**Source material:**
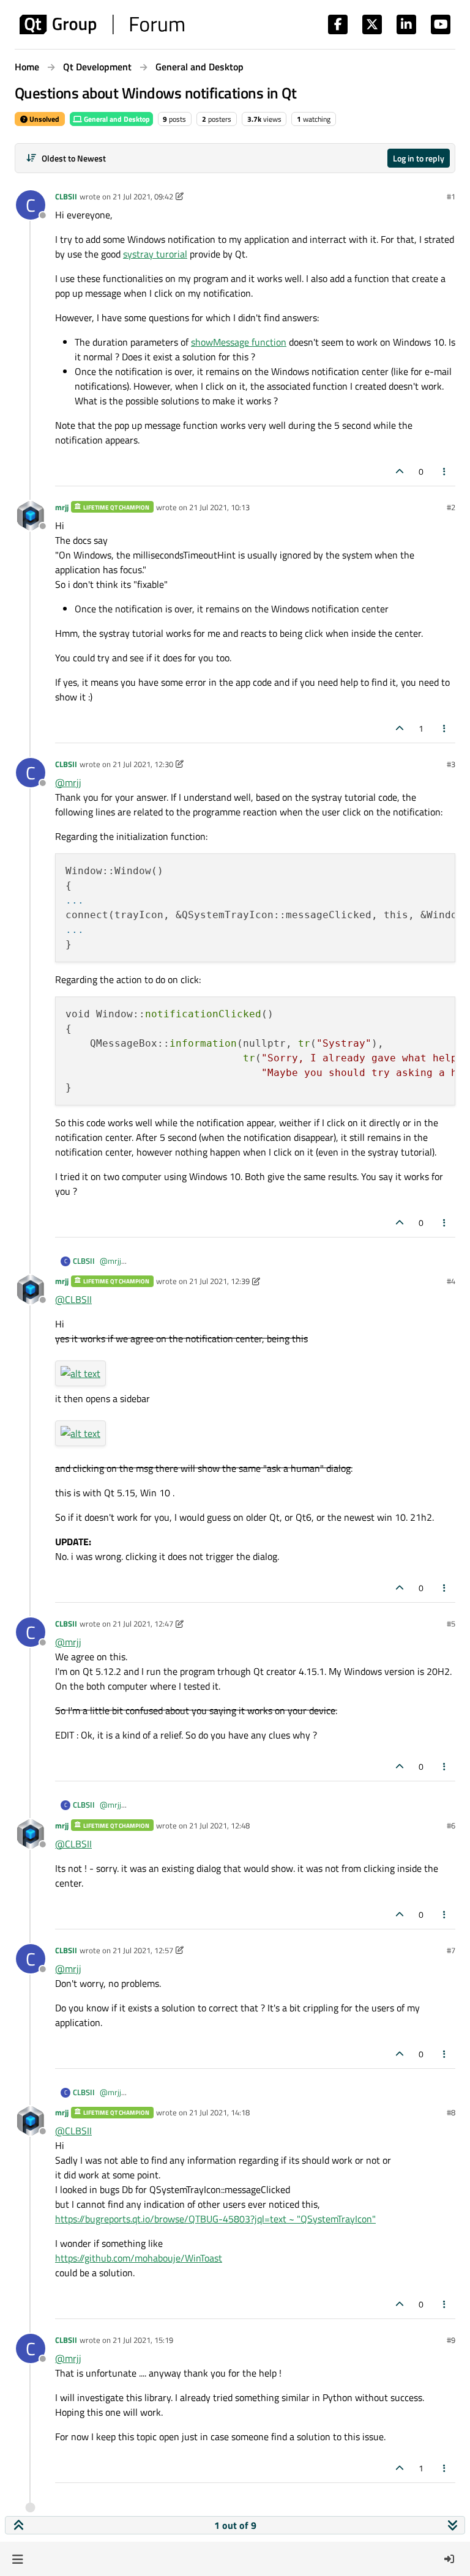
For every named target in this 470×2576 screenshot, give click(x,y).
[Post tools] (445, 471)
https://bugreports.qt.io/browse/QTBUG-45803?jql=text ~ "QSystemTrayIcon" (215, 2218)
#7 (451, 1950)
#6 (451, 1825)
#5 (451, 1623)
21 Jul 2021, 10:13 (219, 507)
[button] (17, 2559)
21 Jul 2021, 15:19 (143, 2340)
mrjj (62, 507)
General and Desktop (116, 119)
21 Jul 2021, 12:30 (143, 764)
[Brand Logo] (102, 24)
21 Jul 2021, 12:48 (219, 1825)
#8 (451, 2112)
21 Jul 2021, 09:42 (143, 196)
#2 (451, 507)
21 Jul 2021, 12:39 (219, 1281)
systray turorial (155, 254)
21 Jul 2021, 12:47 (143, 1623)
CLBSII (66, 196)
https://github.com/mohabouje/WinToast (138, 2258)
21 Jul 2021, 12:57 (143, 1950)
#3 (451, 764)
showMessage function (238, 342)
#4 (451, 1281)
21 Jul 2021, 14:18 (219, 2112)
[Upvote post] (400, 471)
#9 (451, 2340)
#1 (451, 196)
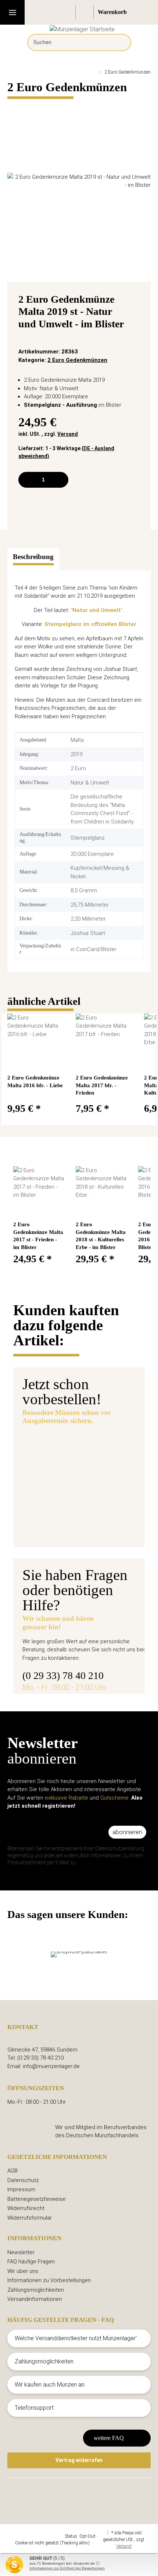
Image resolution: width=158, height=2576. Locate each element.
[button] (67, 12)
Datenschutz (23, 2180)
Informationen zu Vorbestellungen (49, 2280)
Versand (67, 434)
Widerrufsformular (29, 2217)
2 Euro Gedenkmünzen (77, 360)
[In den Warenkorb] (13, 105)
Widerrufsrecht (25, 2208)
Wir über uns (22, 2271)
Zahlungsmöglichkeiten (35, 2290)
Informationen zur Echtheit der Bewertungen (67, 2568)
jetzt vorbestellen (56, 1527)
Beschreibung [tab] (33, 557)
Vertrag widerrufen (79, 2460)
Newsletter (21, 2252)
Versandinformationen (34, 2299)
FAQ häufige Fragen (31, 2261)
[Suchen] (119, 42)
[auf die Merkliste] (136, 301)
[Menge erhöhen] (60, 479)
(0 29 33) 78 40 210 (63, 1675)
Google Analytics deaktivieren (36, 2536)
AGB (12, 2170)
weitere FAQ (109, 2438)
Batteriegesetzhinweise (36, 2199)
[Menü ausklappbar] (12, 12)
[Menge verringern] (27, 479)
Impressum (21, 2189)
---
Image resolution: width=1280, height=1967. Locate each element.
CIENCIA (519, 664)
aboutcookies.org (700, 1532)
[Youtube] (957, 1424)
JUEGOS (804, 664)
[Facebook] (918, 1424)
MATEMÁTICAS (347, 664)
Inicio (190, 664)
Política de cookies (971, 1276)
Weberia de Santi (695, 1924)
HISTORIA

**Activity:** Show every line from the listing that contains "https".

**Response to the task:**
https://bugreports.qt.io/browse/QTBUG-45803?jql=text ~ "QSystemTrayIcon" (215, 2218)
https://github.com/mohabouje/WinToast (138, 2258)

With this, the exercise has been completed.